<<<<
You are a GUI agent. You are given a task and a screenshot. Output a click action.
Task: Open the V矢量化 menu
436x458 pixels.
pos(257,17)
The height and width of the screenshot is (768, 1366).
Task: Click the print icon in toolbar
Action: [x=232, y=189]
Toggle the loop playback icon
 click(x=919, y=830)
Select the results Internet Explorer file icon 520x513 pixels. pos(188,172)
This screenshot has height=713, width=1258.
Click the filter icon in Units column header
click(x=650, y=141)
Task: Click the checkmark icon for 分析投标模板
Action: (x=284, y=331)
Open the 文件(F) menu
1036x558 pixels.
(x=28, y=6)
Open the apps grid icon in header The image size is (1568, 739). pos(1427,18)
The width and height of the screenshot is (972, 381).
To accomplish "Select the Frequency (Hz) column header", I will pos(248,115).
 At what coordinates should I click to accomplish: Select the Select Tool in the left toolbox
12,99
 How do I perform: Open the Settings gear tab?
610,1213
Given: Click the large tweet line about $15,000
>>>>
Перепечатайте все пункты выше слово в слово, ничего не меняя.

You are a GUI agent. You are given a task and a screenshot. Output a click action.
Task: Open the V矢量化 menu
436x458 pixels.
pos(257,17)
The height and width of the screenshot is (768, 1366).
Task: Click the print icon in toolbar
Action: [x=232, y=189]
Toggle the loop playback icon
 click(x=919, y=830)
Select the results Internet Explorer file icon 520x513 pixels. pos(188,172)
This screenshot has height=713, width=1258.
Click the filter icon in Units column header
click(x=650, y=141)
Task: Click the checkmark icon for 分析投标模板
Action: (x=284, y=331)
Open the 文件(F) menu
1036x558 pixels.
(x=28, y=6)
Open the apps grid icon in header The image size is (1568, 739). pos(1427,18)
The width and height of the screenshot is (972, 381).
To accomplish "Select the Frequency (Hz) column header", I will pos(248,115).
 At what coordinates should I click to accomplish: Select the Select Tool in the left toolbox
12,99
 How do I perform: Open the Settings gear tab?
610,1213
Given: Click the large tweet line about $15,000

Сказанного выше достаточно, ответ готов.